Published by Del Rey on July 31, 2012
Quantum entanglement is just pixie dust with the word quantum thrown in. That, at least, is Constable Peter Grant’s explanation of magic. Whether magic is caused by quantum entanglement or pixie dust, Grant is slowly learning to master it, a hobby that serves him well in his career with London’s Metropolitan Police. He is assigned to the Folly, the hush-hush department (known more formally as the Specialist Assessment Unit) charged with investigating cases when “things get weird.” Things get weird when an American named James Gallagher is stabbed to death with a sharp bit of pottery in London’s Underground -- weird in part because it isn’t clear how Gallagher got into the tunnel (his staggering exit at one of the platforms is captured on CCTV).
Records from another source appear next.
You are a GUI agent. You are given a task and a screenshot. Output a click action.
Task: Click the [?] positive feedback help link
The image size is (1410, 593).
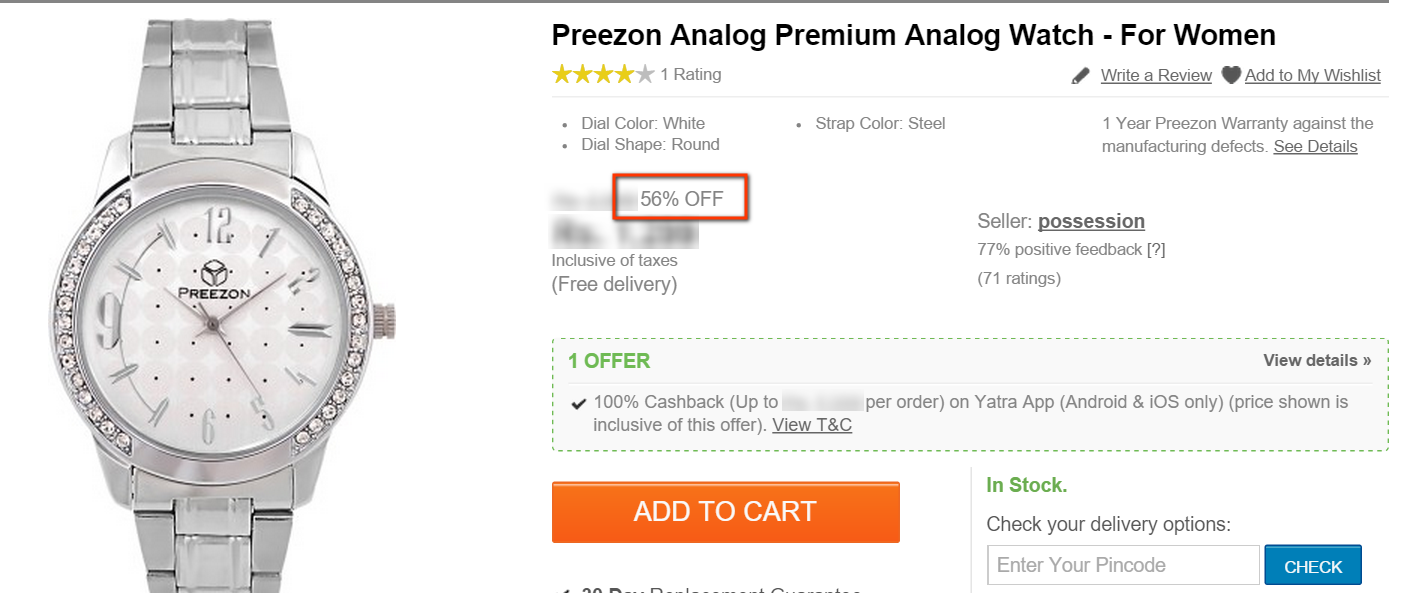pyautogui.click(x=1156, y=249)
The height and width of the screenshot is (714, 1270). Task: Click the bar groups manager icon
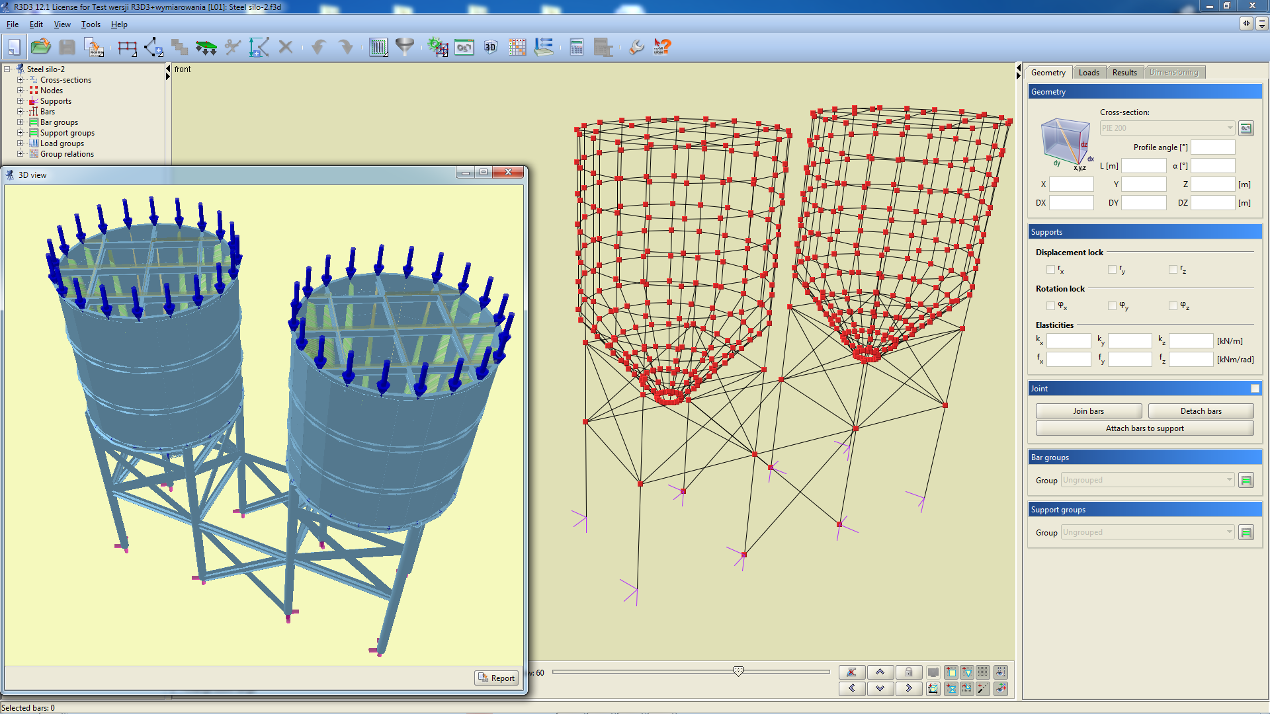pos(1246,480)
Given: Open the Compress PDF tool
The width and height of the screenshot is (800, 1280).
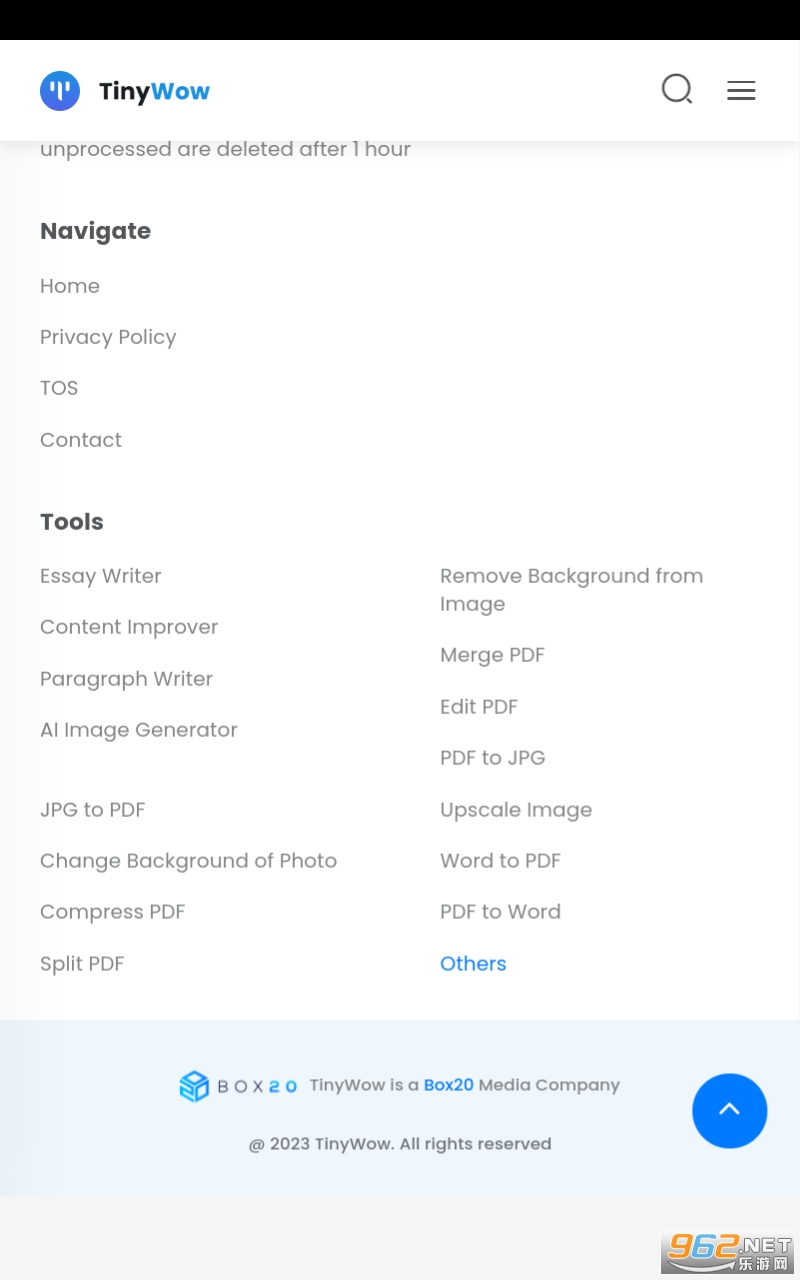Looking at the screenshot, I should pyautogui.click(x=113, y=912).
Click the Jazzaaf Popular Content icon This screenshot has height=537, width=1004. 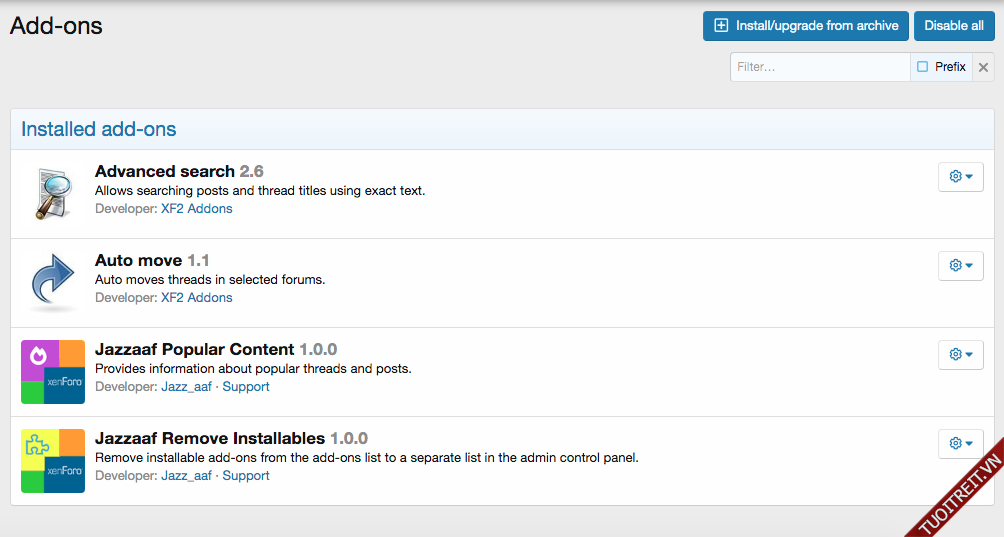coord(52,372)
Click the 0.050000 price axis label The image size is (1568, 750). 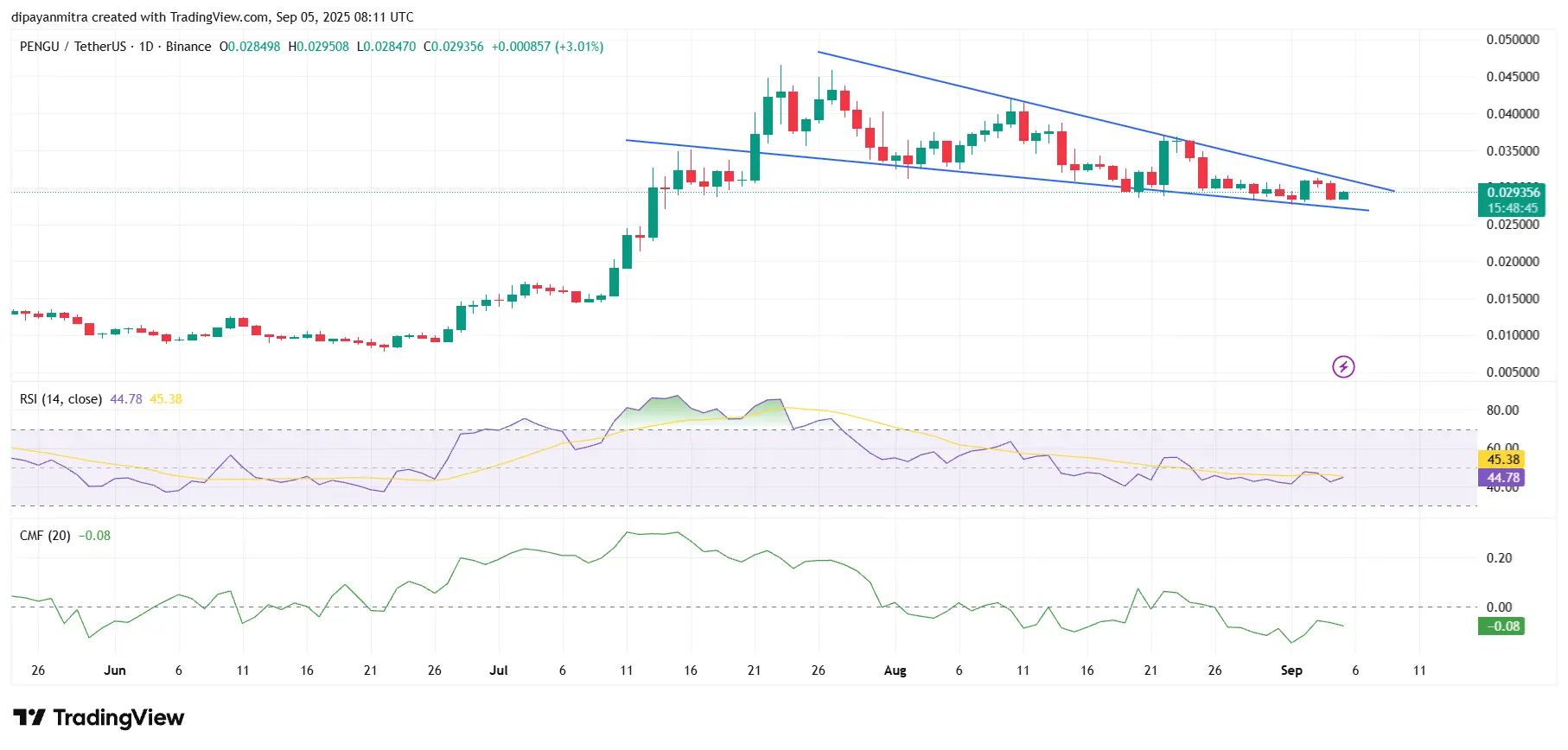click(1512, 40)
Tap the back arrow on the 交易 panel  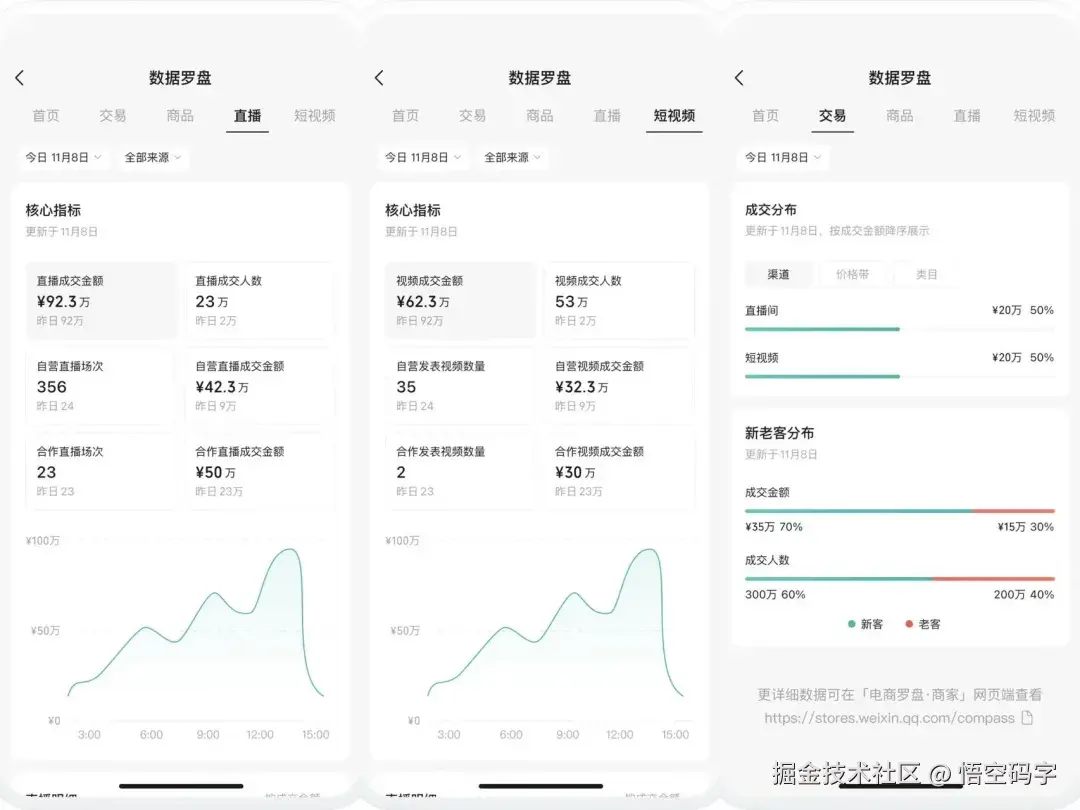[x=738, y=77]
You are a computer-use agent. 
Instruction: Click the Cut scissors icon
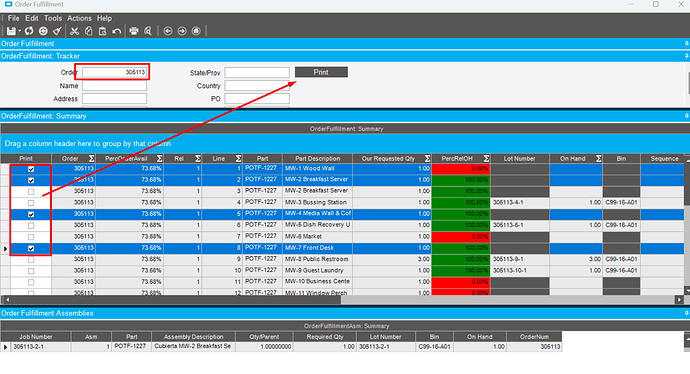74,31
Something odd is taking place beneath the surface of London and it’s up to Grant to connect the underground madness to Gallagher’s death. The mystery takes Grant (together with boss Nightingale and apprentice Lesley) on a tour of the Underground’s tunnels and London’s sewers. A variety of magical types turn up to provide assistance or trouble (or both), including river goddesses, an Earthbender, and a half-fairy (on his father’s side). And then there are the mysterious dwellers below London’s surface….
Grant is sort of a neophyte magician so the novel is relatively light on magic -- a good thing, from my perspective. I’m more partial to detective work and/or humor than spell-casting and ghost-busting. The familiar elements of a police procedural give the novel its shape and keep it moving forward at a steady pace. Still, I recommend Whispers Under Ground not so much for its convoluted whodunit plot but for Ben Aaronovitch’s humor. Aaronovitch’s take on law enforcement officers is consistently amusing and his good-hearted American-bashing (like his French-bashing) is priceless.
Whispers Under Ground is written with enough attitude to keep the story interesting even when it lags, as it does from time to time. Unlike the London Underground, the plot doesn’t consistently stay on track. Grant’s burial by the Earthbender, for instance, leads to an extended scene of no clear relevance. It is one of a few passages that add nothing to the narrative. Still, Aaronovitch’s snappy prose held my attention even when the story didn’t.
Aaronovitch makes occasional references to events that occurred in earlier novels in the series. Having not read the earlier installments, those references baffled me. I don’t think it’s necessary to read the earlier novels to understand this one, but doing so would provide helpful context. Fortunately, although I sometimes felt like an outsider who didn’t understand the novel’s in-jokes, Aaronovitch coaxed a smile or a snicker on nearly every page, and that sufficed to earn my recommendation of this offbeat novel.